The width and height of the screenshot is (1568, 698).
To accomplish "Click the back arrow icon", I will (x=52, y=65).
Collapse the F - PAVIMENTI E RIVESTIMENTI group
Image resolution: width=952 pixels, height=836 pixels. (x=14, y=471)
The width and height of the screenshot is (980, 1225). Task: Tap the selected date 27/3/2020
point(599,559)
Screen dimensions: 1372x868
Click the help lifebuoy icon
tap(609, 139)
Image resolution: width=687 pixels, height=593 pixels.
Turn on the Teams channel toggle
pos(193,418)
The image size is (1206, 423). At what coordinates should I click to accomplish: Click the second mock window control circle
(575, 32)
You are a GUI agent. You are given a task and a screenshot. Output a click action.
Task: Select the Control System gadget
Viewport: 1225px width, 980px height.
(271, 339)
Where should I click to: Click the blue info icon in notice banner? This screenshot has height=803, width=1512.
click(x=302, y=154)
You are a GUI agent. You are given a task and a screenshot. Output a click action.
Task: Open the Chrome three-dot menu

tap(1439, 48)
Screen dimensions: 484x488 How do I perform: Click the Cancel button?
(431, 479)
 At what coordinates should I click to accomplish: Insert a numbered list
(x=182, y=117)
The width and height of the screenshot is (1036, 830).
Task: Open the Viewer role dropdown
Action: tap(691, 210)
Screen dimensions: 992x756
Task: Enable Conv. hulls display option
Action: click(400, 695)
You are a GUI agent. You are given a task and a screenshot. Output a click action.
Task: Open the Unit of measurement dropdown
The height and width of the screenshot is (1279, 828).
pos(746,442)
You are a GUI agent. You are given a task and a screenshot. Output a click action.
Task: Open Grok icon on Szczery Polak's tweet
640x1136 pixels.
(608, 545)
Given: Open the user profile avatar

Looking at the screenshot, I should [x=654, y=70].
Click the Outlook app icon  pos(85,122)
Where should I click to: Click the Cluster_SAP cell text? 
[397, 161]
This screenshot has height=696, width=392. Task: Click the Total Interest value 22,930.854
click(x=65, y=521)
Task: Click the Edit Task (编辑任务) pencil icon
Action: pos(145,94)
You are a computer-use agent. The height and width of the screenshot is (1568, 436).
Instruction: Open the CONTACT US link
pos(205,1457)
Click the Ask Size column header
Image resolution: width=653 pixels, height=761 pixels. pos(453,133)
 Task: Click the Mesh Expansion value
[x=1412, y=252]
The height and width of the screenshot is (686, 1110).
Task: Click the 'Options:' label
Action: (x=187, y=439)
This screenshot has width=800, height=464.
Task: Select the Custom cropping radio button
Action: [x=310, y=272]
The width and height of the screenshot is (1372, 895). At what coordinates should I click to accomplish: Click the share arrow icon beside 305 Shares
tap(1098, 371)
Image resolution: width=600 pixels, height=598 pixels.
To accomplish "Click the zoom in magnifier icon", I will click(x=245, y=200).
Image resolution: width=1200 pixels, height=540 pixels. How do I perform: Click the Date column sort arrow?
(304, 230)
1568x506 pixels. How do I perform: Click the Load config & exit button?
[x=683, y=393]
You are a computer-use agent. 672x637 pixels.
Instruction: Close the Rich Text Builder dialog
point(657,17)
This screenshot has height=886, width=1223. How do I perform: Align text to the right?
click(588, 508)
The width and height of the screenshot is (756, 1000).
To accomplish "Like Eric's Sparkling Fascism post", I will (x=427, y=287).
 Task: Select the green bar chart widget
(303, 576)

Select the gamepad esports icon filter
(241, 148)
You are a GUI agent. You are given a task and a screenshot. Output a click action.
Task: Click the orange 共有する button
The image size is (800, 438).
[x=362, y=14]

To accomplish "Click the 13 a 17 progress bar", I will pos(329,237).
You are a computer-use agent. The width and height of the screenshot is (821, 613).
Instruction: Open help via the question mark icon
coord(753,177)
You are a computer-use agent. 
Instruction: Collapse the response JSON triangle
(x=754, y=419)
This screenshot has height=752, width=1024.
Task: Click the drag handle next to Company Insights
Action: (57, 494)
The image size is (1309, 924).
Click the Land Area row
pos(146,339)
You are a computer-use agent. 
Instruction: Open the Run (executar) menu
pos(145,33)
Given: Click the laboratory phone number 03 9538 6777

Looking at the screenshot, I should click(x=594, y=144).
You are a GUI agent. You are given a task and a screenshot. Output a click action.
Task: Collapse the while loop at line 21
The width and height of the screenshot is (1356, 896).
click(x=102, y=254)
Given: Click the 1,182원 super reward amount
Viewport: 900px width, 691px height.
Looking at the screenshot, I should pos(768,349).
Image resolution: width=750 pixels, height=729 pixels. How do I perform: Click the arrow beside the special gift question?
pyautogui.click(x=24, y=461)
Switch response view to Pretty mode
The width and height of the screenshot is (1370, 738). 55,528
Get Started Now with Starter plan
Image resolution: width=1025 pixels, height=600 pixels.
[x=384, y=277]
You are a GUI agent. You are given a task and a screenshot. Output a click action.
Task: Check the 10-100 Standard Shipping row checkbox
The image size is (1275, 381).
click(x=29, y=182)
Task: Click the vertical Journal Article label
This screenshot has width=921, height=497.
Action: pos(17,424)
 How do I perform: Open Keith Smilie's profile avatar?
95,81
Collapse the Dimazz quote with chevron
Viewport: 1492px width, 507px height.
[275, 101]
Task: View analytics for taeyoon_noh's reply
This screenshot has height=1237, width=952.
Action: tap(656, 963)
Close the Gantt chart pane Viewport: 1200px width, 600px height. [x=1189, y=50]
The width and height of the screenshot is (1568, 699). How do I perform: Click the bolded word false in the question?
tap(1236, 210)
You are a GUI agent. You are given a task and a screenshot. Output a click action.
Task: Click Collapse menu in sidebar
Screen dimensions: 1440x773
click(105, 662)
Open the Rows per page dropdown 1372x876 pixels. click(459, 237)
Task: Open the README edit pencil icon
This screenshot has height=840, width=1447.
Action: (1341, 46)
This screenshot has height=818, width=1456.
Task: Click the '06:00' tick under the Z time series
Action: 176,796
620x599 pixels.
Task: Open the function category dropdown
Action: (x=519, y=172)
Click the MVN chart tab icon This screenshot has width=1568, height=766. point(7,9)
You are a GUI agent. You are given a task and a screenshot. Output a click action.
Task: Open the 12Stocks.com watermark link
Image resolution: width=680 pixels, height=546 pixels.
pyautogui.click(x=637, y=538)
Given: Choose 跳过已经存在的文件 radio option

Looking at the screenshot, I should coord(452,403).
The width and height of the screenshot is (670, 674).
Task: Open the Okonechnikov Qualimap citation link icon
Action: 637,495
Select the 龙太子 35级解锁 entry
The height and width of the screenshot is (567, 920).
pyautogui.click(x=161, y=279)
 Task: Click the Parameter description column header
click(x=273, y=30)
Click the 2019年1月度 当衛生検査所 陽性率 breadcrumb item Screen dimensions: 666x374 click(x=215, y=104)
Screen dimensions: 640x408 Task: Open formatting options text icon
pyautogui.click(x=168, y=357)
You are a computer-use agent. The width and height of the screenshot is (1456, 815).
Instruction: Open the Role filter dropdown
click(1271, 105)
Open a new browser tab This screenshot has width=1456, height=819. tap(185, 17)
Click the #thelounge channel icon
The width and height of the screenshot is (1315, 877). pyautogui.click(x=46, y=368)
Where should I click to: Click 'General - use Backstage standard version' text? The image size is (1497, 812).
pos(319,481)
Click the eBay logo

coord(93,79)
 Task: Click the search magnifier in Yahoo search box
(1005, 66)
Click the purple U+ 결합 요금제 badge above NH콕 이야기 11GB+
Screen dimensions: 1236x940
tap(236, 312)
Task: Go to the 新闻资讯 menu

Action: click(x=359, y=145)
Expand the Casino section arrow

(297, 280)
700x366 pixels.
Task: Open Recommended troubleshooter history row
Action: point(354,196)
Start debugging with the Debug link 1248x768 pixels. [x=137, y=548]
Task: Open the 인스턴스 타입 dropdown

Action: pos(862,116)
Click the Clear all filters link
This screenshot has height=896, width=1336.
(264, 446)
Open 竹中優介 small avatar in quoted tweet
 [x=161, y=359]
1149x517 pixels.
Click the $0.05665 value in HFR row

THE PROBLEM
Rewrite the entries from the line containing "Screen dimensions: 484x488" through the line containing "Image resolution: width=653", renaming "Cancel button" to "Close button" and leaving everything else unchanged.

OUTPUT OF THE EXERCISE
Screen dimensions: 484x488 How do I perform: Click the Close button?
(431, 479)
 At what coordinates should I click to accomplish: Insert a numbered list
(x=182, y=117)
The width and height of the screenshot is (1036, 830).
Task: Open the Viewer role dropdown
Action: tap(691, 210)
Screen dimensions: 992x756
Task: Enable Conv. hulls display option
Action: click(400, 695)
You are a GUI agent. You are given a task and a screenshot. Output a click action.
Task: Open the Unit of measurement dropdown
The height and width of the screenshot is (1279, 828).
pos(746,442)
You are a GUI agent. You are given a task and a screenshot. Output a click action.
Task: Open Grok icon on Szczery Polak's tweet
640x1136 pixels.
(608, 545)
Given: Open the user profile avatar

Looking at the screenshot, I should [x=654, y=70].
Click the Outlook app icon  pos(85,122)
Where should I click to: Click the Cluster_SAP cell text? 
[397, 161]
This screenshot has height=696, width=392. Task: Click the Total Interest value 22,930.854
click(x=65, y=521)
Task: Click the Edit Task (编辑任务) pencil icon
Action: pos(145,94)
You are a computer-use agent. The height and width of the screenshot is (1568, 436).
Instruction: Open the CONTACT US link
pos(205,1457)
Click the Ask Size column header
Image resolution: width=653 pixels, height=761 pixels. pos(453,133)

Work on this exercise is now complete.